Additional Tracking Systems
  • ALARA Principle: Stands for “as low as reasonably achievable.”

  • A radiation safety officer maintains equipment and monitors dosimetry readings.

  • Signs indicate potential ionizing radiation in areas; awareness increases safety practices.

Radiation Monitoring Devices
  • Dosimeters track radiation exposure; must not be exposed to heat or pressure.

  • Staff handling radiographs receives personalized dosimeter badges.

    • Badges ideally worn on collar outside the protective lead apron, or on a wristband.

  • Badge evaluation frequency varies with clinic workload, reported in millirems (A1mrem).

Radiation Exposure Reduction Strategies
  • Use time, distance, and shielding to minimize exposure:

    • Time: Conduct procedures efficiently to prevent repeat exposure.

    • Distance: Maintain as much distance as possible from primary beam.

    • Shielding: Wear lead aprons, gloves, thyroid collars, and implement patient sedation to minimize movement.

Personal Protective Equipment (PPE)
  • Essential PPE includes thyroid collars, gloves, aprons, and eye protection, with a minimum lead equivalency of 0.5mm.
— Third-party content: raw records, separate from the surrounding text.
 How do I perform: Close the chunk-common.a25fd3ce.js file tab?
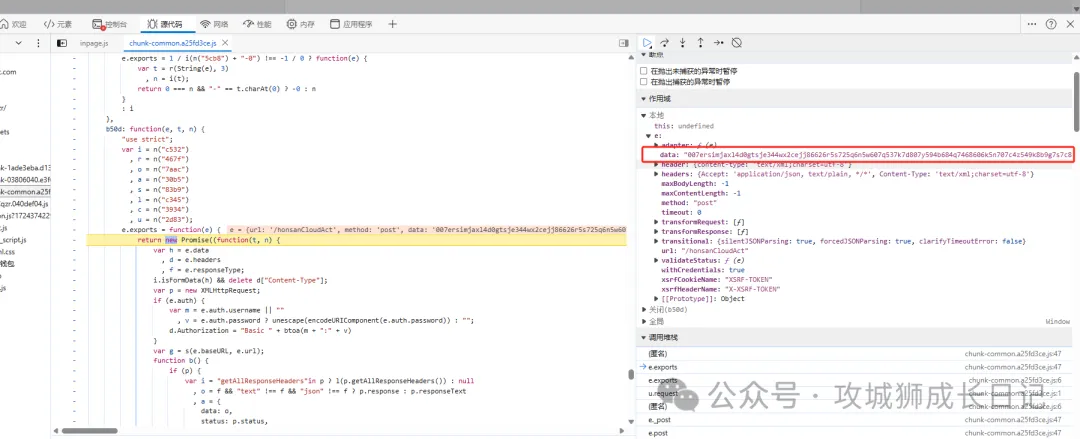tap(226, 43)
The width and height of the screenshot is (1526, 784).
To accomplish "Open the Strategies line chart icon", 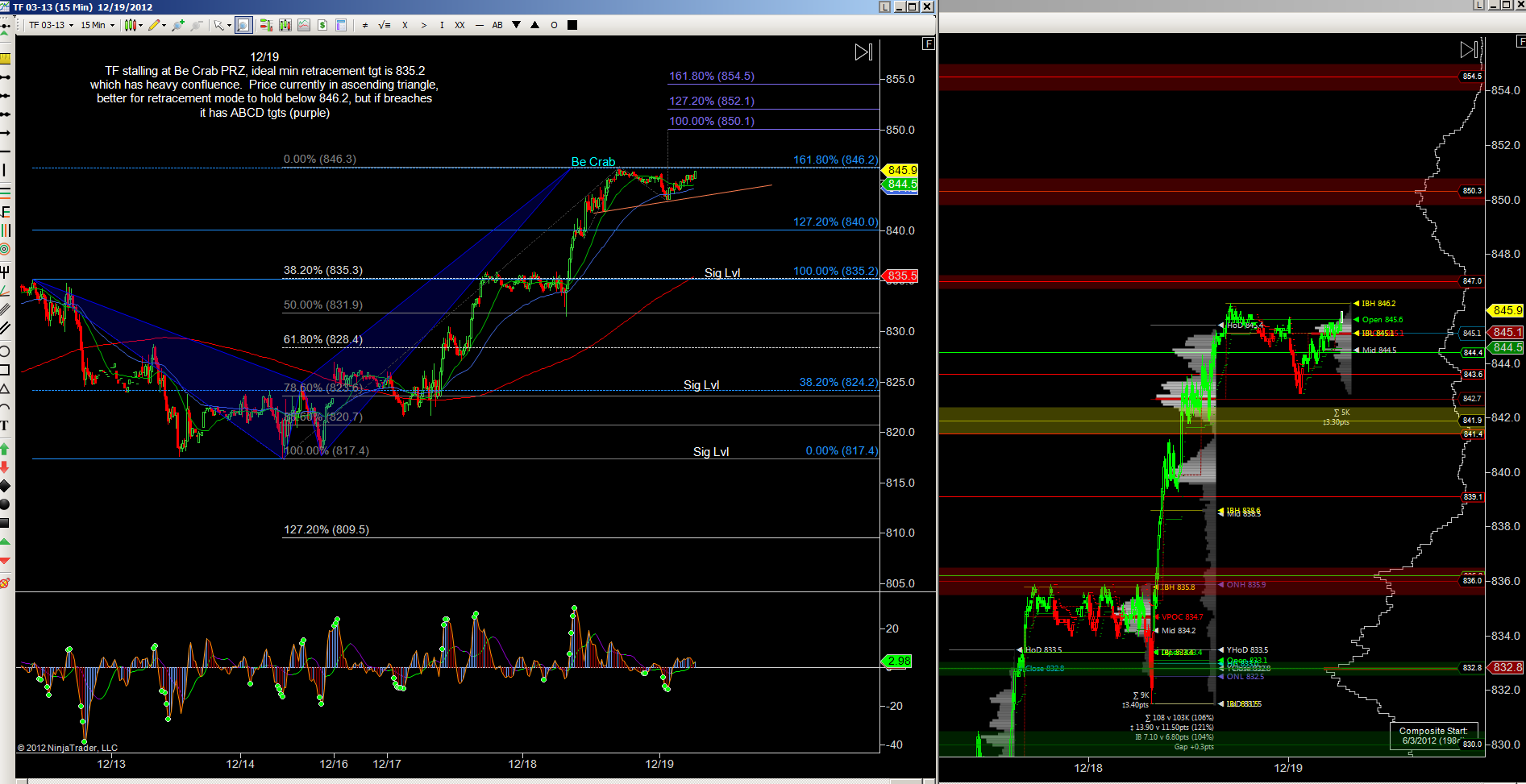I will [304, 25].
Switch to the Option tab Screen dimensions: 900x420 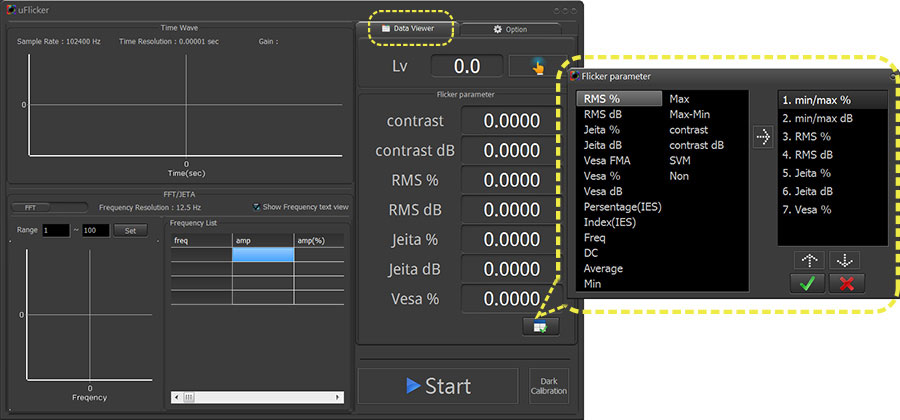510,29
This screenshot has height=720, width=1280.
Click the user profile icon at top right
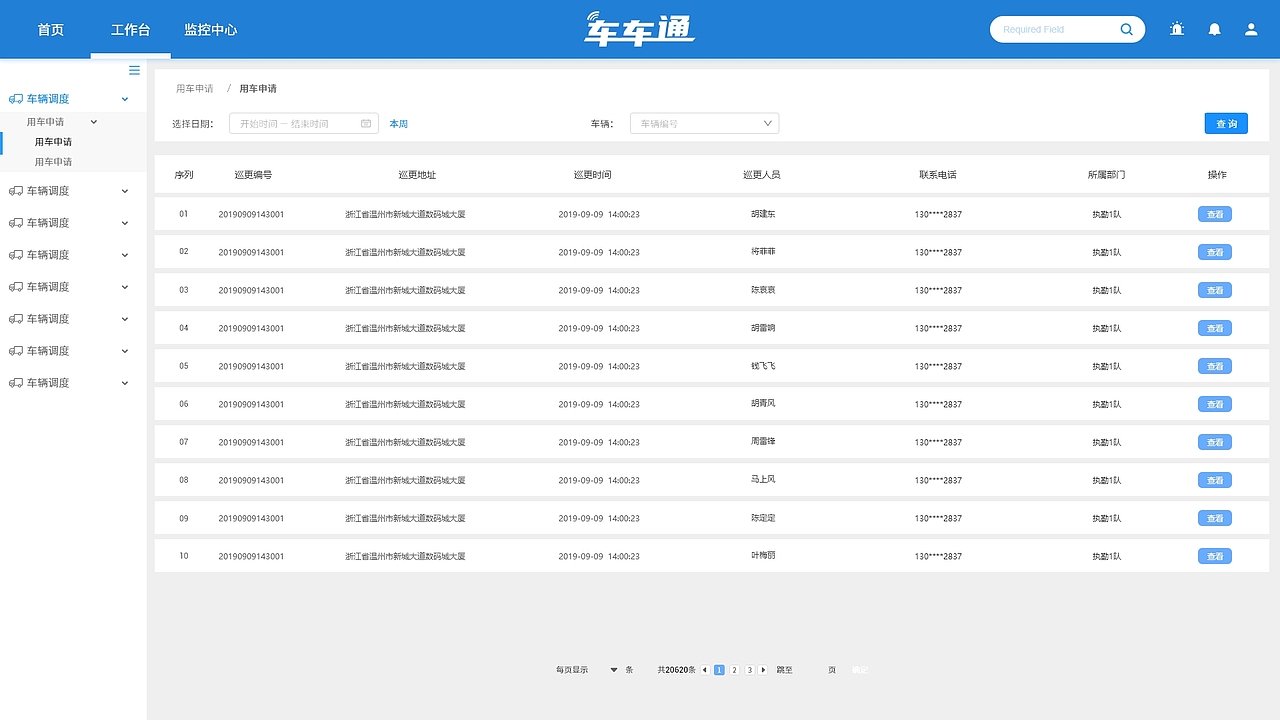(1250, 29)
  • Proper care extends the life of the protective gear:

    • Gowns/aprons should hang to prevent creasing; gloves should be stored open.

    • Routine checks of gloves and protective equipment ensure safety integrity.

Key Points from Chapter 3

  • Clinics must supply appropriate personal protective equipment to all staff.

  • Long-term radiation effects can be somatic or genetic.

  • Radiation exposure is measured in sieverts (1 Sv = 100 REM).

  • ALARA principle promotes minimal exposure practices.

  • Dosimeter badges are crucial for staff safety; everyone involved must have one.

  • Personal protective equipment minimizes the risk of radiation exposure in veterinary practice.